# Longifolium fma album ‘fox valley mint’ x self



## cnycharles (Oct 12, 2019)

This plant was in the group that Clark wanted to get rid of, so I kept it to see what it might look like. It’s in spike!


----------



## abax (Oct 13, 2019)

The plant looks great. Hurry that bloom up...I'm looking forward
to seeing the flower. Talking nice helps...;>)


----------



## troy (Oct 14, 2019)

Very beefy plant!! I hope Clark is doing ok, I like him lol..


----------



## NYEric (Oct 14, 2019)

Wow, good luck.


----------



## cnycharles (Oct 19, 2019)

Here’s the spike today, I put the plant under a light to hopefully boost it a bit since it was in a shady spot before


----------



## NYEric (Oct 21, 2019)

Don't cook it!


----------



## cnycharles (Oct 22, 2019)

NYEric said:


> Don't cook it!


Good advice, happened before


----------



## cnycharles (Nov 8, 2019)

Bud last weekend


----------



## cnycharles (Nov 8, 2019)

troy said:


> Very beefy plant!! I hope Clark is doing ok, I like him lol..

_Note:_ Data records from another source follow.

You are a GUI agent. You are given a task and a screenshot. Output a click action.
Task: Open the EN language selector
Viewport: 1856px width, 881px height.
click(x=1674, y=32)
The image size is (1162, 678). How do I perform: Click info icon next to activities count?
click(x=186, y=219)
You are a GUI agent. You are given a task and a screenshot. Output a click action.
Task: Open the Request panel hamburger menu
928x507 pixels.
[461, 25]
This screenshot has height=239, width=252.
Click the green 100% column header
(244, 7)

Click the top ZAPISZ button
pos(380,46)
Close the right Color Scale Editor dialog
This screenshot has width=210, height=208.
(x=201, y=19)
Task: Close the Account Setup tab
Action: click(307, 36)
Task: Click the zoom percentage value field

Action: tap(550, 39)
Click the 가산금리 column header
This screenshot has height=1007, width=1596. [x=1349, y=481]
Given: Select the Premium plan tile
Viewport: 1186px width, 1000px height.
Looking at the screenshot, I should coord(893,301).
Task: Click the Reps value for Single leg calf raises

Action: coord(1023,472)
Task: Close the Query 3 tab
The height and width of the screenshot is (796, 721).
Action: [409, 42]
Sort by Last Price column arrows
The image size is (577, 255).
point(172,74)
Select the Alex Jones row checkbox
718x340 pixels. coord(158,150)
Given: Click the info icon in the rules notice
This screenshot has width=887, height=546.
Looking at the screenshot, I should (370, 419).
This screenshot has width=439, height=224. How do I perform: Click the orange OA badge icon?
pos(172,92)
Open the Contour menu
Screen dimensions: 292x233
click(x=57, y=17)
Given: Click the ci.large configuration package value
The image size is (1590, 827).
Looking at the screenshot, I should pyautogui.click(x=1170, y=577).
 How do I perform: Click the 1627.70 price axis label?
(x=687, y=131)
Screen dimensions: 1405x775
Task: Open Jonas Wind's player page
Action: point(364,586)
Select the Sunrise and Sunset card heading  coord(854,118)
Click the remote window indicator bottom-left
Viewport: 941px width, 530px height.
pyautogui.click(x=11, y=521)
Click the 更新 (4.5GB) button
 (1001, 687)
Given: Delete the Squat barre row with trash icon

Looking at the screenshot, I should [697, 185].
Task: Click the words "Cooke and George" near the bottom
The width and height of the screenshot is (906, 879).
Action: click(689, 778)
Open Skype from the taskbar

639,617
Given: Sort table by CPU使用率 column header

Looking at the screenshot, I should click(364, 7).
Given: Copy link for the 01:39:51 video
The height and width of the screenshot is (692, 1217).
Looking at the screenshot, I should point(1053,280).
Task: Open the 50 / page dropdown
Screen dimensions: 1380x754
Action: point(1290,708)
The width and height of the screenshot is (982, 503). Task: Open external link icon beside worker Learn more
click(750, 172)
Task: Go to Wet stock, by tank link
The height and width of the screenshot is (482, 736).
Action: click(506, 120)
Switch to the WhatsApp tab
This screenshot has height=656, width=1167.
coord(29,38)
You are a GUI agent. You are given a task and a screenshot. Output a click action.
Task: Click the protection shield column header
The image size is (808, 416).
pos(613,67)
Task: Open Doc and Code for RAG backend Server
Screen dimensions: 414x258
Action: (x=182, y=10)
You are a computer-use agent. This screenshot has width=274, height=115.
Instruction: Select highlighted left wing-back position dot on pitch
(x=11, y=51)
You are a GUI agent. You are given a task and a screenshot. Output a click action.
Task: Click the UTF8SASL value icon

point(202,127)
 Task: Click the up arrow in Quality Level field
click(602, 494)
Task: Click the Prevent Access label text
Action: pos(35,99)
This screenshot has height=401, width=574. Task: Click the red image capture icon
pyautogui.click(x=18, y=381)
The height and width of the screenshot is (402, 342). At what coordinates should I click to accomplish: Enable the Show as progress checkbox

His back has seen better days, lots of traveling for photographs


----------



## cnycharles (Nov 26, 2019)

The bud is still growing, but now I’m traveling to New Mexico to visit my mother for two weeks. I have a feeling it’s going to flower when I’m gone, so I took it to work where someone can water it and take pics if it flowers


----------



## NYEric (Nov 26, 2019)

I was going to suggest you take it to your sister and I could pick it up from there!


----------



## cnycharles (Nov 26, 2019)

I couuuuuld.....

sadly, I just discovered that it’s too early at the Dallas airport for barbecue, they’re only serving breakfast (crying)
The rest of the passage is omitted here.